Does someone have a recommendation for a book that get deeper into mathematics by teaching actual mathematics rather than teaching about it? Many of the books I have come across leave me with more questions than answers [1].
I am interested in pure mathematics mainly including logic, set theory, category theory, etc.
[1] An excellent example not mentioned by others here is also The Road to Reality by Roger Penrose. The sections on mathematics are very good, but ultimately leave the topic open-ended too soon.
What are you looking for that isn't simply a math textbook? Honestly, that's how mathematicians learn "actual" mathematical subjects, too.
If you're comfortable with calculus as a subject, for example, and want a "pure mathematics" approach, I recommend Michael Spivak's Calculus. If you've never worked through a pure math textbook from start to finish, that's a good start.

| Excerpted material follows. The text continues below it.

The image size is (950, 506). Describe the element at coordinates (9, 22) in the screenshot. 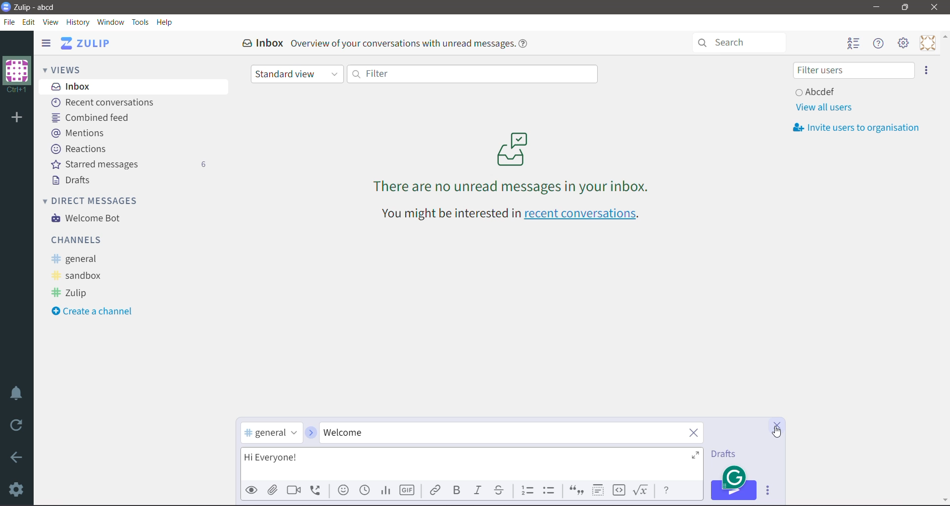

I see `File` at that location.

There's not that much interesting in the three subjects you listed — logic, set theory, and category theory — that doesn't depend on other subjects or a prior level of mathematical maturity. Category theory was originally invented to solve and categorize problems in algebraic topology, for example.
For example, I rather like mathematical logic and model theory, but you're going to have a rough time if you don't have a visceral, intuitive understanding of countability arguments and at least a handful of subjects you'd be reasoning "about." Unless you know the standard model of arithmetic, for example, how can you think about non-standard models? Without that, important results like the Löwenheim–Skolem theorem will likely seem contextless.

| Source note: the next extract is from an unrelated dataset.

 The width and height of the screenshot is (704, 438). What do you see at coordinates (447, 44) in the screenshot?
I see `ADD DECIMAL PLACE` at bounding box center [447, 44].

Seconding the recommendation of Spivak's Calculus. That book lit a fire in me when I was 18. Be sure to work through the exercises, that's where all the fun is.
Good points. I have already gone through several levels of engineering mathematics, so do understand differential and integral calculus well. I am assuming that is that Spivak's book is about -- please correct me if I am wrong; Amazon is not showing a preview of the book.
You are right in bringing countability arguments into the picture; I understand them only to some level. I would love to read a book that gives it a formal treatment. The following has been great for example:
Spivak's Calculus starts with a set of 13 axioms which characterize the real numbers and then derives all the results you're familiar with in calculus. It's rigorous in the mathematical sense, so if you've never worked through a rigorous math textbook before then this might be a good start since you're familiar with the underlying material.
Here are some exercises to give you a sense of the flavor. If you find these exercises trivial then the textbook might not be for you. If you find them hard, well, welcome to math! :)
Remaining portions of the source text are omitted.